© The Ohio State University Radio Observatory and the North American Astrophysical Observatory (NAAPO)
On 15 August 1977, radio astronomers using the Big Ear radio telescope at Ohio State University picked up a powerful signal from space. Some believe it was our first interception of an alien broadcast. Now it seems something closer to home may have been the source: a pair of passing comets.

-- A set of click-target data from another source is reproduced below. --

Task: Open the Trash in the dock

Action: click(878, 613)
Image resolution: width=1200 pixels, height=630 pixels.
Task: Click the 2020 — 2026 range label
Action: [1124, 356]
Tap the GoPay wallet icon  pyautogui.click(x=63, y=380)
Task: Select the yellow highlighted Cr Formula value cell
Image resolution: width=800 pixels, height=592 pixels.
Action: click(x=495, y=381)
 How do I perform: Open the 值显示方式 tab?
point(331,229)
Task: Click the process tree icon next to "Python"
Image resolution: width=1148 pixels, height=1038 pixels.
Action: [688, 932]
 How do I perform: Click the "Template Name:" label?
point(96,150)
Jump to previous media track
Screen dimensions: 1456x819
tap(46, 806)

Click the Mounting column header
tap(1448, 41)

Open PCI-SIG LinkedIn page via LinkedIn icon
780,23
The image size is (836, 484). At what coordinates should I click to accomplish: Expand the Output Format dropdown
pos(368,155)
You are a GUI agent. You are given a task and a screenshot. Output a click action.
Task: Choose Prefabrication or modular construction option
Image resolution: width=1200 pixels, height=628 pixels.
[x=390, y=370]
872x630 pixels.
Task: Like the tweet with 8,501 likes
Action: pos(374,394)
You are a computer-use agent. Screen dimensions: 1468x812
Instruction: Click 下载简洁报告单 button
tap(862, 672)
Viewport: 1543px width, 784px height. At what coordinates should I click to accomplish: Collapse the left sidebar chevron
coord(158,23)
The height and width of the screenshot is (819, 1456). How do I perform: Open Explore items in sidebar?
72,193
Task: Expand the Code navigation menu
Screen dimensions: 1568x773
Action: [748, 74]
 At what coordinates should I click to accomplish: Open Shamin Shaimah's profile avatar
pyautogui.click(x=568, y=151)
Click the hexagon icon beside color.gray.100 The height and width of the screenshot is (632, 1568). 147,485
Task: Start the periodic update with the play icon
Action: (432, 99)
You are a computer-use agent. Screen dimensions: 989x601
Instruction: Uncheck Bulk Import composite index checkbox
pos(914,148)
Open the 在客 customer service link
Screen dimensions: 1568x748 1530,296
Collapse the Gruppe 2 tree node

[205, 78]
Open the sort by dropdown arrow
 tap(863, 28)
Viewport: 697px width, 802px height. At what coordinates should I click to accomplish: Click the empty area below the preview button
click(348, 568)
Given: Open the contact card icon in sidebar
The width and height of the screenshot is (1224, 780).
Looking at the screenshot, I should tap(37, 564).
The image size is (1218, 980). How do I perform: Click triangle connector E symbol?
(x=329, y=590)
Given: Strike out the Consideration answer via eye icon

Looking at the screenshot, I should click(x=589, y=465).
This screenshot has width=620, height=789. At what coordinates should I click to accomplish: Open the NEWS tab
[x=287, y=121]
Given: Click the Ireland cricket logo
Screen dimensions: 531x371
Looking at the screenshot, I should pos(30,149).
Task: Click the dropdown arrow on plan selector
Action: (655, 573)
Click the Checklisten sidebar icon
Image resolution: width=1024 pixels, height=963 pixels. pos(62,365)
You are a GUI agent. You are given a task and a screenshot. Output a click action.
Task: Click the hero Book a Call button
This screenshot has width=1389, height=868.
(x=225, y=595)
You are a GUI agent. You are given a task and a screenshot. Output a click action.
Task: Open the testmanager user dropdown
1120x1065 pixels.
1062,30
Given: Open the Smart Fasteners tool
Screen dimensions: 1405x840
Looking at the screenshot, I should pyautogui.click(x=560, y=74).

The signal - known as the "Wow! signal
" after a note scribbled by astronomer Jerry Ehman, who detected it - came through at 1420 megahertz, corresponding to a wavelength of 21 centimetres
. Searchers for extraterrestrial transmissions
have long considered it an auspicious place to look, as it is one of the main frequencies at which atoms of hydrogen, the most common element in the universe, absorb and emit energy. What's more, this frequency easily penetrates the atmosphere.
But in the 40 years since, we've never heard anything like it again. Analysis of the signal ruled out a satellite, and a reflected signal from the Earth's surface is unlikely because regulations forbid transmission in that frequency range.
The signal's intensity rose and fell over the course of 72 seconds, which is the length of time that the Big Ear could keep an object in its field of view due to the rotation of the Earth. That meant it was clearly coming from space. So what was it?
Antonio Paris, a professor of astronomy at St Petersburg College in Florida, thinks the signal might have come from one or more passing comets. He points the finger at two suspects, called 266P/Christensen and P/2008 Y2 (Gibbs). "I came across the idea when I was in my car driving and wondered if a planetary body, moving fast enough, could be the source," he says.